A conclusione di queste premesse, la sentenza in esame statuisce che “le due normative (n.d.r.: art. 1469 bis c.c. e T.U.B.) devono essere integrate tra loro allo scopo di offrire al consumatore il massimo di tutela: quindi lo ius variandi deve essere previsto nel contratto con clausola specificamente approvata, il suo esercizio presuppone un giustificato motivo, il consumatore conserva il diritto di recesso nel termine congruo di 15 giorni e di ottenere, in sede di liquidazione del rapporto, l’applicazione delle condizioni precedentemente praticate”.
Partendo da questo presupposto, e colmandolo con il dettato dell’articolo 118 T.U.B. che prevede che il recesso non può essere condizionato al pagamento di alcuna penalità (salvo l’obbligo di rimborso delle spese effettivamente sostenute), il Tribunale di Bolzano ha definitivamente stabilito che “deve ritenersi vessatoria, ai sensi dell’articolo 1469 bis c.c., la clausola che, prevedendo per l’esercizio del recesso il pagamento di somme qualificate come spese ma non qualificabili tali nella sostanza (perché non effettive e documentate), è volta ad aggirare la normativa speciale in materia bancaria (che invece prevede espressamente il diritto del consumatore di recedere senza penalità) creando una vera e propria caparra penitenziale.

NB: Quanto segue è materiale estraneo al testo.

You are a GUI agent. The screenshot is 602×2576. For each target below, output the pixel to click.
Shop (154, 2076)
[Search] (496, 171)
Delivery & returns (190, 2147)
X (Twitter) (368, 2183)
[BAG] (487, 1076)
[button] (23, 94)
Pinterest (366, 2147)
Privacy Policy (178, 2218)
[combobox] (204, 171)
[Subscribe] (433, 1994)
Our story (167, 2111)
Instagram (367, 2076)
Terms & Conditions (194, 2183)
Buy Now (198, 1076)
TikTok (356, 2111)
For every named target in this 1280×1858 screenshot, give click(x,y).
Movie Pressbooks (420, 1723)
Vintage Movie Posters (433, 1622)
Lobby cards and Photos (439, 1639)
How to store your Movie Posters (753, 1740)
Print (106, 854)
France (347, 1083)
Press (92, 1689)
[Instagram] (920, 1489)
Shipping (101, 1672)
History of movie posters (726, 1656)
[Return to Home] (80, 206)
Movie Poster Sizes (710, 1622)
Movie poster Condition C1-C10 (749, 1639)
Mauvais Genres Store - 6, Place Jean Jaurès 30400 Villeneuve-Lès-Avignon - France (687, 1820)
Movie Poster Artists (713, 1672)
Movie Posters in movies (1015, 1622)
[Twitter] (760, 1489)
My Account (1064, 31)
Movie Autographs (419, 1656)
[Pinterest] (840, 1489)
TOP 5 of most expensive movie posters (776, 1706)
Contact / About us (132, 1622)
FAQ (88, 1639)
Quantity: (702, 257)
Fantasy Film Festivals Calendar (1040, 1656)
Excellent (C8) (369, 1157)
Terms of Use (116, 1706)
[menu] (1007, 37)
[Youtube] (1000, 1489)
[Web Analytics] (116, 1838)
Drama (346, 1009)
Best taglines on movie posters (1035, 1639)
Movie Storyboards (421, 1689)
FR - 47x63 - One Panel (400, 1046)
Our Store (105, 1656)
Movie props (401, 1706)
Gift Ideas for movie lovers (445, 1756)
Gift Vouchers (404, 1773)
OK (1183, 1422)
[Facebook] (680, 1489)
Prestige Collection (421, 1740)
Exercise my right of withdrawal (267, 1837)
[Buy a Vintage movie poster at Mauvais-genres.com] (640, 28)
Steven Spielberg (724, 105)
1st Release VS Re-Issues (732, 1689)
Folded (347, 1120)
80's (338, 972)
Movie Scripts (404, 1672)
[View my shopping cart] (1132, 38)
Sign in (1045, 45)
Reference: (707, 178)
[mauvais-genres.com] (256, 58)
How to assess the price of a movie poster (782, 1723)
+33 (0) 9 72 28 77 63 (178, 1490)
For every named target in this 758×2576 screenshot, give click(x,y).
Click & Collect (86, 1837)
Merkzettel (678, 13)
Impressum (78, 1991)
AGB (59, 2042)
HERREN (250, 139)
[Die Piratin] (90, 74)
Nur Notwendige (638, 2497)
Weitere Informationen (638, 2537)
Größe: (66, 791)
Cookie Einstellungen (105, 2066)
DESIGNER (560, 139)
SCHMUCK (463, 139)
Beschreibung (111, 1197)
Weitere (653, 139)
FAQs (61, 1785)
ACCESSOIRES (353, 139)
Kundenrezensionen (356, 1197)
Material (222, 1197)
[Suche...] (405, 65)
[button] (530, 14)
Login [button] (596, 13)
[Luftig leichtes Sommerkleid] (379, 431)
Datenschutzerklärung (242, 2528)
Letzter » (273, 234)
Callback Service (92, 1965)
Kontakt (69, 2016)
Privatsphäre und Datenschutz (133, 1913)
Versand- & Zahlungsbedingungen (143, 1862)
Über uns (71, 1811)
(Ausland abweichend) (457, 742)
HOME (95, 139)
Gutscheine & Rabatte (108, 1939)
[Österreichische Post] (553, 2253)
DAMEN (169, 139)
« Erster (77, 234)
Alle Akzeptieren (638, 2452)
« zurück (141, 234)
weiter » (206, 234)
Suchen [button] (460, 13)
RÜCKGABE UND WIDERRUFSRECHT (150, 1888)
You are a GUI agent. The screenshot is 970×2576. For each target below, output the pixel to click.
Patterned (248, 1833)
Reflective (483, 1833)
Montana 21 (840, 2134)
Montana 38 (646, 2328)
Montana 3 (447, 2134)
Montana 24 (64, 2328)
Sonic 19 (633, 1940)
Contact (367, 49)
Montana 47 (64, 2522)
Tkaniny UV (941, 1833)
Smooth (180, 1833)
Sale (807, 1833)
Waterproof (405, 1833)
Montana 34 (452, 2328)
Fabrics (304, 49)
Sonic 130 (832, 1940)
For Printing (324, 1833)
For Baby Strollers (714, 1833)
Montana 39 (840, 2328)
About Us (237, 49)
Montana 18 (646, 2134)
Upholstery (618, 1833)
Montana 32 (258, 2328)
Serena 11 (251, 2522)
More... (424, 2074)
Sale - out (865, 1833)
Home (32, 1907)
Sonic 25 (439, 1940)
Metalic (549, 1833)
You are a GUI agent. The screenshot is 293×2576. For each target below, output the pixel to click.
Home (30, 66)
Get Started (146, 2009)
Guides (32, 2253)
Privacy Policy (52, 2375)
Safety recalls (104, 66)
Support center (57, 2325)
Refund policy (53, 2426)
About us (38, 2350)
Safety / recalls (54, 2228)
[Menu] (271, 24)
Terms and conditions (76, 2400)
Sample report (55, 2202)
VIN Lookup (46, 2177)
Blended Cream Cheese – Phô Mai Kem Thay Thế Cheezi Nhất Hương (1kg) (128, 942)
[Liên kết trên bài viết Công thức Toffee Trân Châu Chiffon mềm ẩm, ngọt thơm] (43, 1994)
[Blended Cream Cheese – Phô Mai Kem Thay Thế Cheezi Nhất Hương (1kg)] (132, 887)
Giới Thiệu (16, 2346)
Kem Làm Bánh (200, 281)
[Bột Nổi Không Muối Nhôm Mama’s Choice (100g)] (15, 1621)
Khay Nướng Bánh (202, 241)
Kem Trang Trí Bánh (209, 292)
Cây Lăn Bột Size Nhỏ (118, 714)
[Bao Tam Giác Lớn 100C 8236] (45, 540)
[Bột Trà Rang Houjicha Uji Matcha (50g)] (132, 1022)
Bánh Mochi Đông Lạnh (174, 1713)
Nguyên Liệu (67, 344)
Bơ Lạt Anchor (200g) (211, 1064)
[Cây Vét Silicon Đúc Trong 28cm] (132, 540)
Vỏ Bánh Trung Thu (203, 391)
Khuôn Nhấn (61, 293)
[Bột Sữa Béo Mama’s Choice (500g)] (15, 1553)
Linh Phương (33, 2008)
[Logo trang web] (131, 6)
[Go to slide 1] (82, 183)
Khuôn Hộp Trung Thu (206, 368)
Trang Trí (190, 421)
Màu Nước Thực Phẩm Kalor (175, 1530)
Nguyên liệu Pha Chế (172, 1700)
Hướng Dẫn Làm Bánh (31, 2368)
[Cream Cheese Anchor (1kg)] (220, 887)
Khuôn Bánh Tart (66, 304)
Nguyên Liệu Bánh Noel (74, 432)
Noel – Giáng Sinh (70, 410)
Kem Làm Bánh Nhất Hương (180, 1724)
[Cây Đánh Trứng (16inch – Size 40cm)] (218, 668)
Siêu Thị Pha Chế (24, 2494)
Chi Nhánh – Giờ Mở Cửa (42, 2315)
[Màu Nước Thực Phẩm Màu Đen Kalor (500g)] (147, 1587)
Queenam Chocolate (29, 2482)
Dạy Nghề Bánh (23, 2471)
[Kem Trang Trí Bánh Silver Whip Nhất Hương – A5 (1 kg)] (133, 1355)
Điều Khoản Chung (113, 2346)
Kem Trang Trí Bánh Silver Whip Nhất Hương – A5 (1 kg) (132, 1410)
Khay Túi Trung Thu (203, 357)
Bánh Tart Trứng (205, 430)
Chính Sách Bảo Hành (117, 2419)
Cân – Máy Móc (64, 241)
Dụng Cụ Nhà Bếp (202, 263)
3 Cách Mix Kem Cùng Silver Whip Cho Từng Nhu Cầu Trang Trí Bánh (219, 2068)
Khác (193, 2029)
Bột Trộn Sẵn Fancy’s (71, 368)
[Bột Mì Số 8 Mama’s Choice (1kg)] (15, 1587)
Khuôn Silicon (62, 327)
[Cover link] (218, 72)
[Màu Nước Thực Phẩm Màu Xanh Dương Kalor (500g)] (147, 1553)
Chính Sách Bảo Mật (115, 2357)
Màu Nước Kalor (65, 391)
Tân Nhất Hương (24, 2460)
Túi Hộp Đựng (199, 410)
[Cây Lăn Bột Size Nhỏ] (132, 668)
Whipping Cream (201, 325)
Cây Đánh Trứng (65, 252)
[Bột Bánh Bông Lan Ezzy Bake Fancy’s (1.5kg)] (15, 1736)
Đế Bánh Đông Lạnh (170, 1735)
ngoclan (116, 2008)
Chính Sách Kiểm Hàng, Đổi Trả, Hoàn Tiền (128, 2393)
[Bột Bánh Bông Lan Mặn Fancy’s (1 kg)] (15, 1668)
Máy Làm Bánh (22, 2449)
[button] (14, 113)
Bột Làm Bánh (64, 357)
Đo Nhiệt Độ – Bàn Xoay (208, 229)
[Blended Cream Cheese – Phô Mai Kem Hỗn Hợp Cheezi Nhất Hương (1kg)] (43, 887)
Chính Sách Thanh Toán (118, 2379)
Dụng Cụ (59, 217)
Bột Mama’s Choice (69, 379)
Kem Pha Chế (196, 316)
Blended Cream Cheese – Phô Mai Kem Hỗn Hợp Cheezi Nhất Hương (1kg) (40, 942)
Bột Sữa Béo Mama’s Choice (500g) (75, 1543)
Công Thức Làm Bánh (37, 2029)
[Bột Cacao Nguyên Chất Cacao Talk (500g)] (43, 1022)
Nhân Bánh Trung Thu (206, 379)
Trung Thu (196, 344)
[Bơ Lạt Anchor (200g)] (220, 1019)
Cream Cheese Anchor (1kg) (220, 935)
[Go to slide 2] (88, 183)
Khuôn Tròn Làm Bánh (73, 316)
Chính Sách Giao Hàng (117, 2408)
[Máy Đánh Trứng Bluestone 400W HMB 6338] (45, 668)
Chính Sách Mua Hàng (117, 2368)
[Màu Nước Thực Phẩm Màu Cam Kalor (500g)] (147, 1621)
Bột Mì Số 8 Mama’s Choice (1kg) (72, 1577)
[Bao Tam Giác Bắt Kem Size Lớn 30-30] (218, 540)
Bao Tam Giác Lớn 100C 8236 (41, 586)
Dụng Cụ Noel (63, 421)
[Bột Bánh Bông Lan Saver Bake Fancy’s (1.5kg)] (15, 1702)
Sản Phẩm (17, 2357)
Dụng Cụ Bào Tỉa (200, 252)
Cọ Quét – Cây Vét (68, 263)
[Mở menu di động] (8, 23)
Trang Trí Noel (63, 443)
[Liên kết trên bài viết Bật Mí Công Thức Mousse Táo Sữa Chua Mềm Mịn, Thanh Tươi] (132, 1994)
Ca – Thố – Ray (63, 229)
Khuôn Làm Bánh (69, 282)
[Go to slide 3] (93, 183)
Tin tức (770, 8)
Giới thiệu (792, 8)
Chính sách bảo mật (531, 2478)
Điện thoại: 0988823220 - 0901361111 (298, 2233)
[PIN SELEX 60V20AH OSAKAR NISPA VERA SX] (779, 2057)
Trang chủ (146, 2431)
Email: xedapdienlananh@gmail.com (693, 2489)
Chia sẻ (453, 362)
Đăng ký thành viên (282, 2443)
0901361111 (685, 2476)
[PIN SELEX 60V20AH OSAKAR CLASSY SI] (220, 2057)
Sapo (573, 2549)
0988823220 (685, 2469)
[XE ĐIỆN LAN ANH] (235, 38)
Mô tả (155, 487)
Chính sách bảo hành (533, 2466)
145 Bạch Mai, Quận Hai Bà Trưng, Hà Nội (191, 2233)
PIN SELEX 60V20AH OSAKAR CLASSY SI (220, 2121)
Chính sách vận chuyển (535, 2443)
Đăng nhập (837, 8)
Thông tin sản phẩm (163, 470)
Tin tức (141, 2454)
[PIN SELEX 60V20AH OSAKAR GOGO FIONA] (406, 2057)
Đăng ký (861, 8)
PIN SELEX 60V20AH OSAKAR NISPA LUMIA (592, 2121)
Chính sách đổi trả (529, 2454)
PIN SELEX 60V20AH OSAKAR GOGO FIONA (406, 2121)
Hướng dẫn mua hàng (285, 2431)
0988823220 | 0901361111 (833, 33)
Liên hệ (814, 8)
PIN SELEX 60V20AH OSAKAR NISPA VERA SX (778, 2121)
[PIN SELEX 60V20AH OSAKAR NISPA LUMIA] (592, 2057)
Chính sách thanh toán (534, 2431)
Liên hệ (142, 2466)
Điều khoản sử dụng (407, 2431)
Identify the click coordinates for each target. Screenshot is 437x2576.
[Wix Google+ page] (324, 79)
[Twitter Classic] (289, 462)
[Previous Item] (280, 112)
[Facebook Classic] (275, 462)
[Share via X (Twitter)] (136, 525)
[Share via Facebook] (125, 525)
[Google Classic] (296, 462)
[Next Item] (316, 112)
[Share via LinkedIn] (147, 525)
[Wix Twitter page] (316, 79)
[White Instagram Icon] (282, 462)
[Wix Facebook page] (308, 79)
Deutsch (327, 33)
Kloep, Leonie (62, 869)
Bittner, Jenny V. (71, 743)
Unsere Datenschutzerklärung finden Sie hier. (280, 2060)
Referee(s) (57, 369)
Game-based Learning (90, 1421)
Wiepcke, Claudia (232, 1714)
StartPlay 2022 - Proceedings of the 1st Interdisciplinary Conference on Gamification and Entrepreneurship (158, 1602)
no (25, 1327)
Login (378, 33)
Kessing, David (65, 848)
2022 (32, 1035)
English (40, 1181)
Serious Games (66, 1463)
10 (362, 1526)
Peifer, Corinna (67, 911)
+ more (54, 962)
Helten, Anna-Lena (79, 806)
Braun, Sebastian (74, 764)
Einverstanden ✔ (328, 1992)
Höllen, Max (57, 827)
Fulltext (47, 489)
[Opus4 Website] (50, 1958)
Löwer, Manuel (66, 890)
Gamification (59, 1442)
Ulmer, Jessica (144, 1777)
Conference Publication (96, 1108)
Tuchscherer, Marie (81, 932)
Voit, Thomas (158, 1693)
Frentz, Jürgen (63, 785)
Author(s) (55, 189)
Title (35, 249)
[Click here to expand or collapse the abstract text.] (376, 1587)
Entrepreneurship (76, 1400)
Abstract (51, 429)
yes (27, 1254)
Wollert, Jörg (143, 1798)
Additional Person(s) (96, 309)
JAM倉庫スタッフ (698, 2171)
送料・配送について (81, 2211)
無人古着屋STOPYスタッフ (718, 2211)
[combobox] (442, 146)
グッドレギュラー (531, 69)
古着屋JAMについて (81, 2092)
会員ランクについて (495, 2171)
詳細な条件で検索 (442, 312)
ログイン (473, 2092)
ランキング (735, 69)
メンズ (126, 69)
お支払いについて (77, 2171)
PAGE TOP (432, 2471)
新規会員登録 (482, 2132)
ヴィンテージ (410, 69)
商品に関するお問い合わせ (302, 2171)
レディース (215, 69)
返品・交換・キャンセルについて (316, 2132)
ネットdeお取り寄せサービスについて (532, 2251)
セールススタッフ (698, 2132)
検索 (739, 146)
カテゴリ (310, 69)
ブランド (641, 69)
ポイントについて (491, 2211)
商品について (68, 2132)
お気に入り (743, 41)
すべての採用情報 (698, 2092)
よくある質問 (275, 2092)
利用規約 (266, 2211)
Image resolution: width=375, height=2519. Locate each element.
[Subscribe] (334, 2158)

In definitiva è emersa l’abusività della clausola contenuta nelle condizioni generali disciplinanti i contratti di conto corrente predisposti dalla Banca XXX nella parte in cui prevede l’obbligo del cliente di corrispondere una somma a titolo di “commissioni richiesta estinzione conto” anche nell’ipotesi in cui il diritto di recesso sia stato esercitato dal cliente a seguito della comunicazione da parte dell’istituto di credito della unilaterale modificazione dei tassi, prezzi e altre condizioni, ai sensi dell’art. 118 del D.Lgs. 1.9.1993 n. 385, senza che la somma richiesta risulti corrispondere a spese effettivamente sostenute da parte della banca e adeguatamente documentate. L’uso di tale clausola va inibito ai sensi dell’art. 1469 sexies c.c.”.